▸ What is required
Return exactly, please, the lines from the one containing "The width and" to the last line of the entries below, and nothing else, leaving pictures out.

Collected data entries
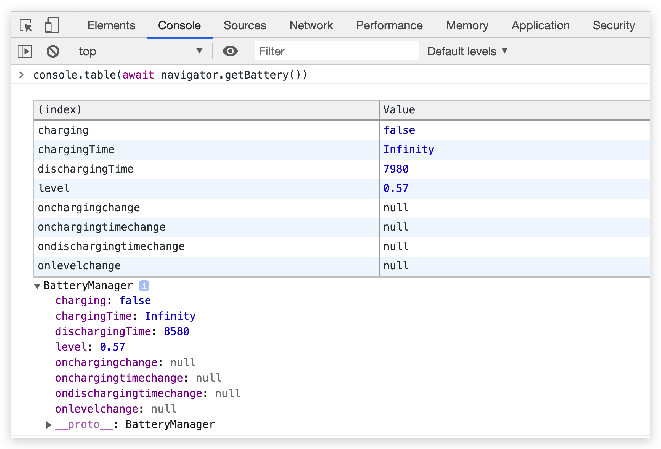Expand the __proto__ BatteryManager entry
Image resolution: width=661 pixels, height=449 pixels.
tap(49, 425)
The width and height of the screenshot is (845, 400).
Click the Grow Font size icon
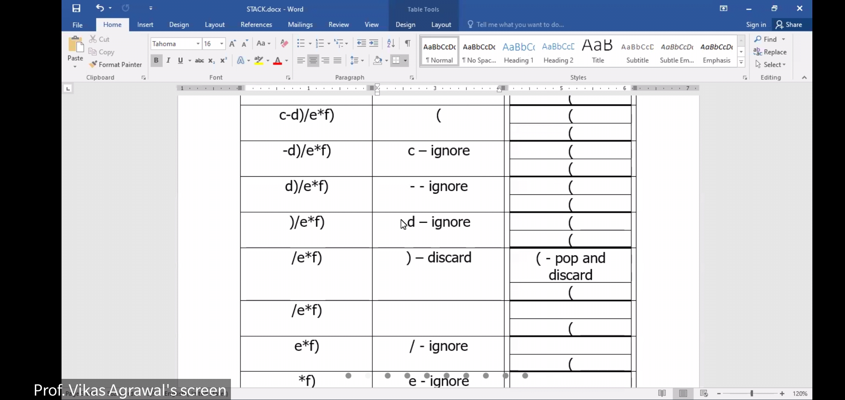point(232,44)
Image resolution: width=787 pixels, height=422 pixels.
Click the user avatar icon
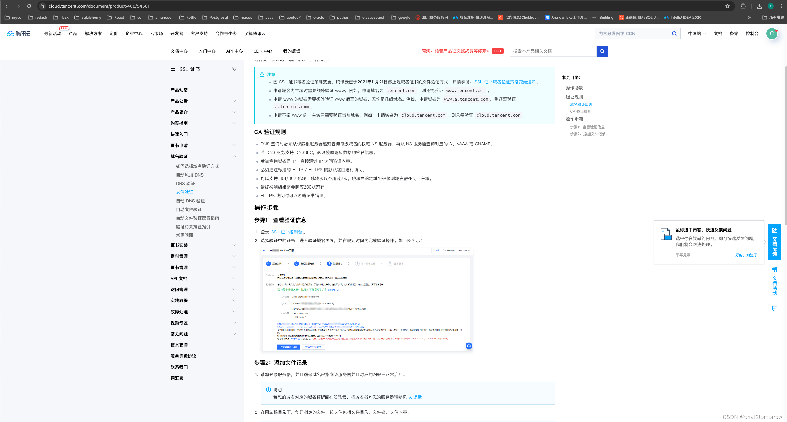[x=772, y=34]
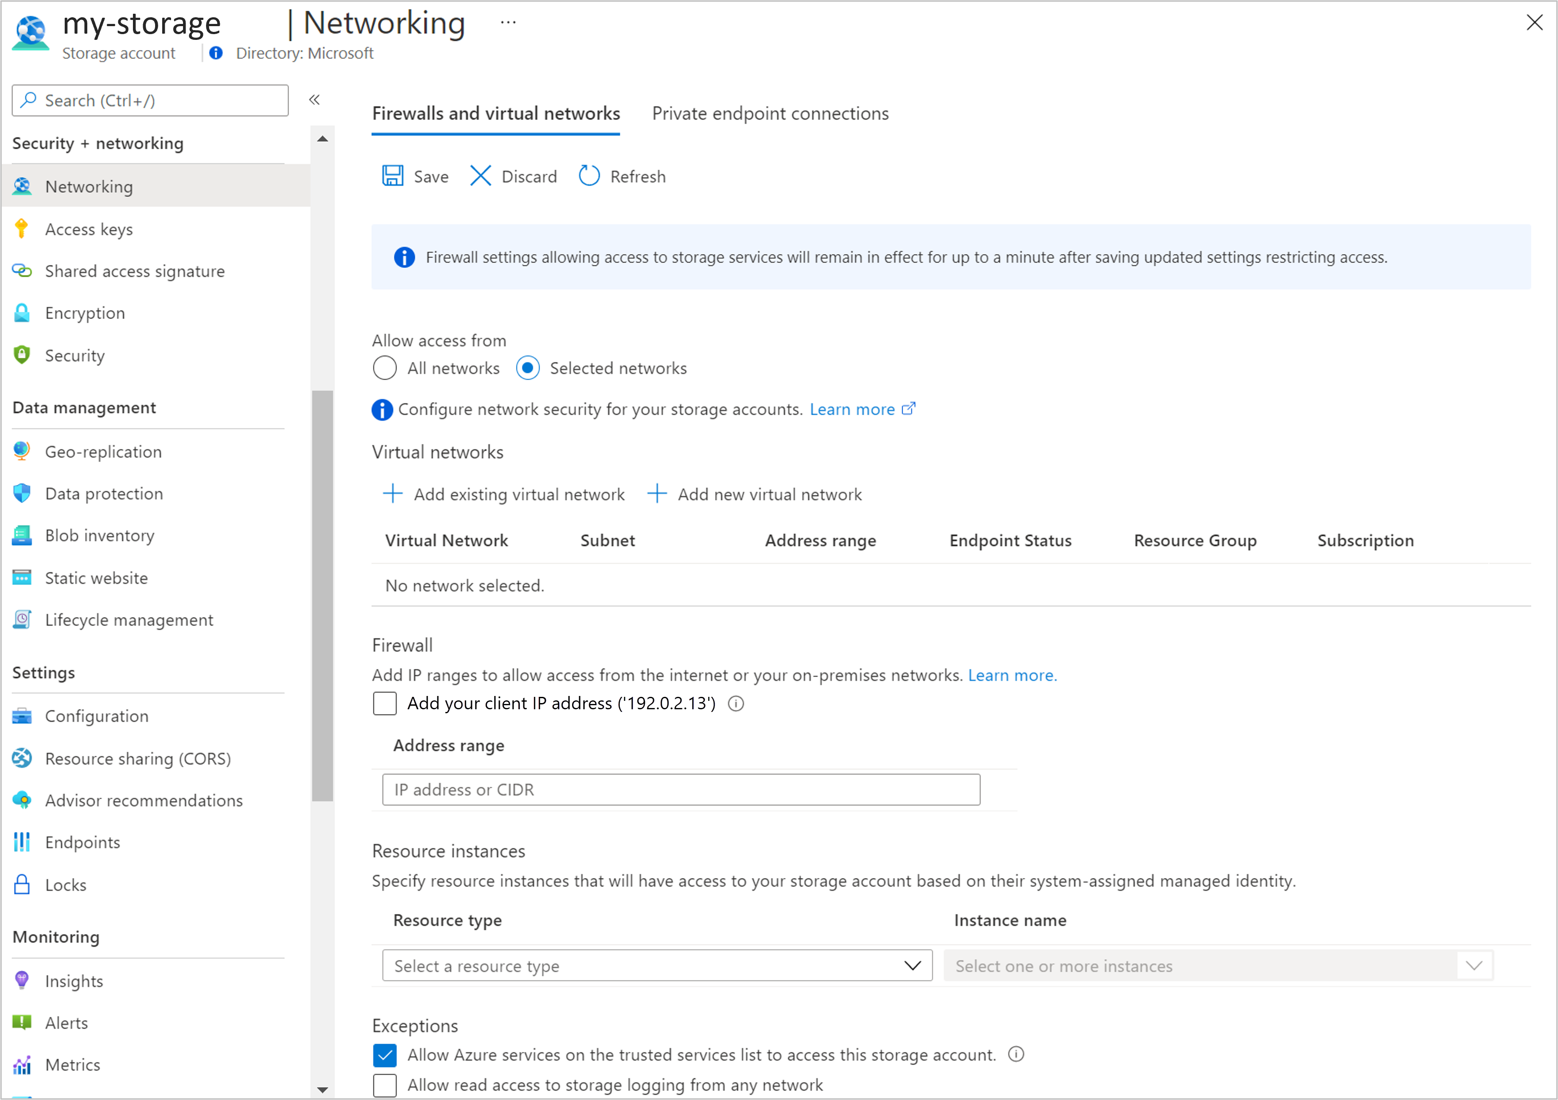Click info icon beside client IP address
The height and width of the screenshot is (1100, 1558).
pos(736,704)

▸ Solution to this task
The width and height of the screenshot is (845, 400).
Click the Grow Font size icon
point(232,44)
Image resolution: width=787 pixels, height=422 pixels.
Click the user avatar icon
[x=772, y=34]
Click info icon beside client IP address
The height and width of the screenshot is (1100, 1558).
pos(736,704)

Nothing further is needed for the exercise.